- Native name: ባዬ ቀናው
- Born: Wegera, North Gondar Zone, Ethiopia
- Allegiance: Fano
- Service years: 2020–present
- Commands: South Gondar Command
- Conflicts: Tigray War Fano insurgency

= Baye Kengaw =

Ethiopian rebel leader of Fano militia

Baye Kengaw (Amharic: ባዬ ቀናው) is an Ethiopian rebel leader of Fano militia who leads the South Gondar Command. Since 2023, he is partaking in the Fano insurgency fighting against the government force.

== Life and career ==
Baye Kengaw was born in Wegera woreda of North Gondar Zone. He fled to desert in 2001 because of the EPRDF government arrested his family members for their political views. There, he could stayed for four years.

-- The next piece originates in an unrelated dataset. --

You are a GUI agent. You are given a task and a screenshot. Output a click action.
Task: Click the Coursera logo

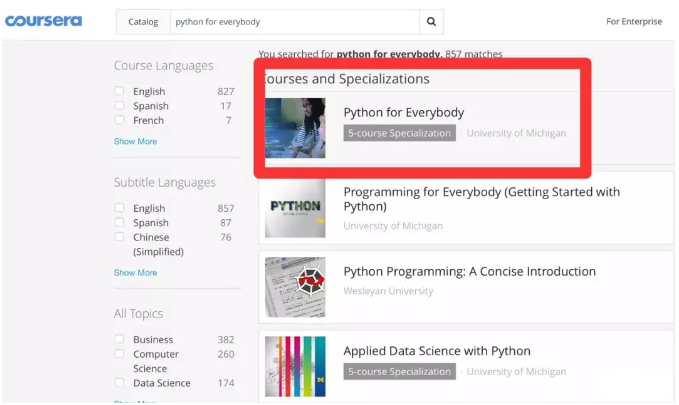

In 2005, the government arrested him for two years and was released in 2006. However, shortly after his release, Baye opted to fight the government for in his desert. After years of Coloniel Demeke Zewdu encirclement by the Federal Police in Gondar in unrest, Baye engaged in resistance along his fighters. In 2020, Baye was returned to the desert. During the onset of the Tigray War in November 2020, Baye fought the Tigrayan forces – who made incursion toward the Amhara region – supporting the Ethiopian National Defense Force (ENDF).

After the war settled by Pretoria Agreement and transitioning to the Fano insurgency, Baye engaged fight with the government force in Gondar in August 2023, aligning with the Fano militants. He led the Fano in Gondar operating in the South Gondar, Central Gondar and North Gondar areas.